Gerade als sie das Siegel zu lösen begann, hörte sie ein Geräusch hinter sich – das leise, unmissverständliche Schleifen von Schritten auf dem Kies. Adelina erstarrte. Ihre Finger umklammerten den Umschlag, und sie drehte sich langsam um.

Der Baron von Rothenburg stand im Eingang des Wintergartens, die Hände hinter dem Rücken verschränkt. Sein Gesicht war im Halbdunkel kaum zu erkennen, doch die Umrisse seiner Gestalt waren unverkennbar. Seine Stimme durchbrach die angespannte Stille, tief und ruhig, doch mit einem schneidenden Unterton, der Adelina das Blut in den Adern gefrieren ließ.

„Was tust du hier, Adelina? Es ist ungewöhnlich, dich um diese Stunde im Wintergarten anzutreffen.“

Ihre Kehle war wie zugeschnürt. Ihre Gedanken rasten: Hatte er sie beobachtet? Wusste er, was sie gefunden hatte? Sie zwang sich, ruhig zu bleiben. „Ich… ich wollte nur frische Luft schnappen“, antwortete sie schließlich, bemüht, ihre Stimme nicht zittern zu lassen. Sie hielt den Umschlag hinter ihrem Rücken verborgen und hoffte, dass die Schatten der Pflanzen sie decken würden.

Der Baron trat näher. Sein Schritt war gemessen, beinahe lautlos, und sein Blick schien alles zu durchdringen. „Frische Luft“, wiederholte er langsam, als wolle er die Worte genau abwägen. „Es gibt viele Orte, um Luft zu schnappen. Warum wählst du einen Ort wie diesen – so fern von den gut beleuchteten Hallen des Hauses?“

Adelina spürte, wie ihre Hände feucht wurden, doch sie zwang sich, ruhig zu bleiben. „Die Gärten draußen sind zu kalt geworden“, sagte sie, ihre Stimme nun fester. Sie hob das Kinn ein wenig, um den Anschein von Selbstsicherheit zu wahren. „Hier ist es… angenehmer.“

Der Baron hielt inne und musterte sie mit einer Intensität, die ihr kaum erträglich schien. Dann ließ er seinen Blick über die Pflanzen schweifen, als suche er nach etwas. „Manchmal ist es gut, allein zu sein“, sagte er schließlich, fast nachdenklich. „Doch es gibt Orte, die mehr verbergen, als sie offenbaren.“

Seine Worte ließen Adelinas Magen sich zusammenziehen. War dies eine Warnung? Eine Drohung? Oder wusste er tatsächlich, was sie in der Hand hielt? Sie wagte nicht, länger in seinen Augen zu verweilen, und sah zu Boden.

„Nun gut“, sagte er, nachdem ein Moment der unangenehmen Stille vergangen war. Seine Stimme hatte wieder den geschäftsmäßigen Ton angenommen, der sie immer an ein Urteil erinnerte. „Ich werde dich nicht länger stören. Doch, Adelina…“ Er hielt inne, und sie blickte wieder auf, unfähig, die Bedeutung dieses Moments zu ignorieren. „Sei vorsichtig, wohin dich deine Schritte führen. Nicht jeder Schatten ist harmlos.“

Mit diesen Worten drehte er sich um und verschwand ebenso lautlos, wie er gekommen war. Adelina blieb zurück, das Bündel Papiere noch immer in ihrer Hand. Ihr Herz klopfte heftig, und sie spürte, wie die Anspannung in ihren Schultern nachließ, als seine Präsenz nicht mehr zu spüren war.

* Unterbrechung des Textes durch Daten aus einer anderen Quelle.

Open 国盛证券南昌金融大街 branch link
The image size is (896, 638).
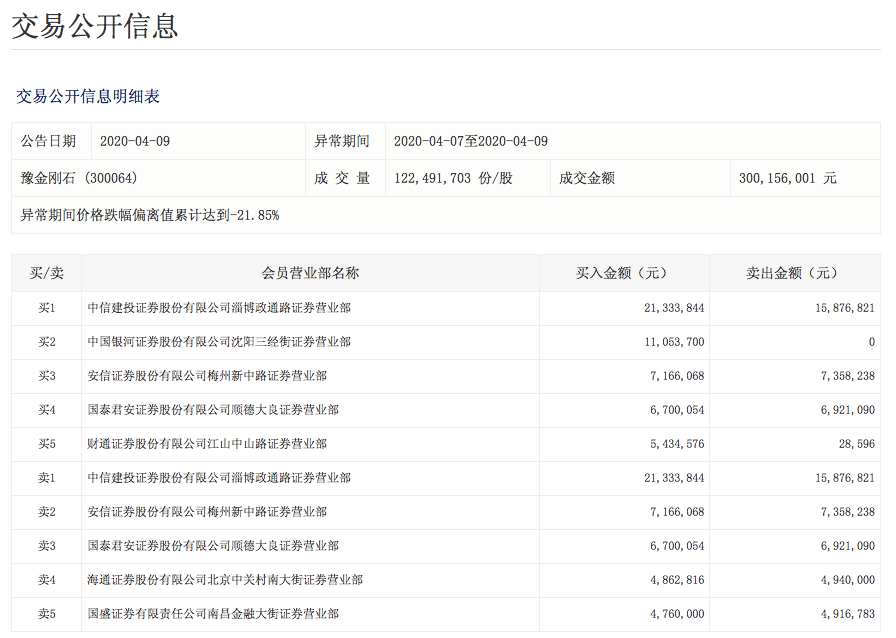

Doch die Erleichterung währte nur kurz. Der Umschlag in ihrer Hand war schwer wie Blei. Sie wusste, dass sie ihn nicht hier öffnen konnte. Mit einem letzten Blick auf die Schatten, die sich um die Pflanzen rankten, schob sie den Umschlag unter ihren Mantel und verließ den Wintergarten so schnell, wie sie es wagte.

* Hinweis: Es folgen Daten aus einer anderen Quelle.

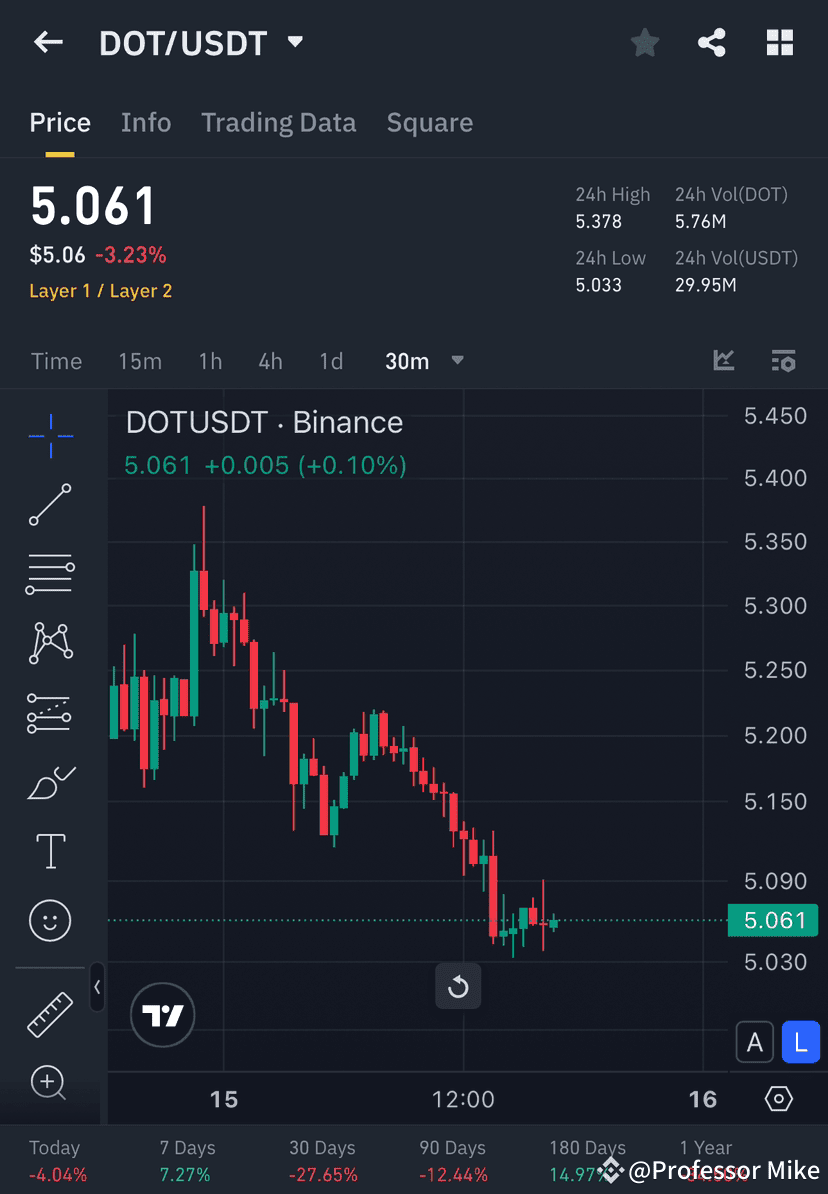Tap the share icon
This screenshot has height=1194, width=828.
tap(712, 42)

Zurück in ihrem Zimmer breitete sich die Dunkelheit der Nacht vollständig über das Anwesen aus. Adelina setzte sich an ihren Schreibtisch, zündete eine einzelne Kerze an und betrachtete den Umschlag vor sich. Ihre Hände zitterten, als sie schließlich das Siegel brach und die Papiere hervorholte.

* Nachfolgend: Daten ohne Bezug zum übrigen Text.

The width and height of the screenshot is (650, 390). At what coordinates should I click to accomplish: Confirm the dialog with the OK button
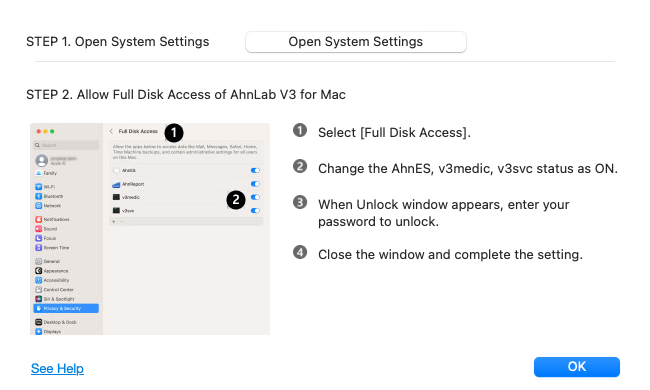click(577, 367)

Die Schrift darauf war sorgfältig, beinahe pedantisch, und die Worte schienen mit Absicht gewählt. Es waren keine Briefe, wie sie zunächst vermutet hatte, sondern Berichte – detaillierte Aufzeichnungen über Treffen, Namen und Orte. Viele dieser Namen sagten ihr nichts, doch auf einer der Seiten stach ein Name hervor, der ihr Herz für einen Moment stillstehen ließ: Walden.

Die Zeit schien stillzustehen, während sie die Dokumente durchflog. Fragmente eines größeren, dunkleren Bildes offenbarten sich in jeder Zeile. Die glänzende Fassade der Gesellschaft, die sie umgab, schien mit jedem Wort mehr zu bröckeln. Und inmitten all dessen war sie – ein Spielball in einem gefährlichen Netz von Intrigen.

Doch eines wusste sie sicher: Der Wintergarten, der für einen Moment Zuflucht versprochen hatte, hatte sie auf einen Pfad geführt, von dem es kein Zurück gab.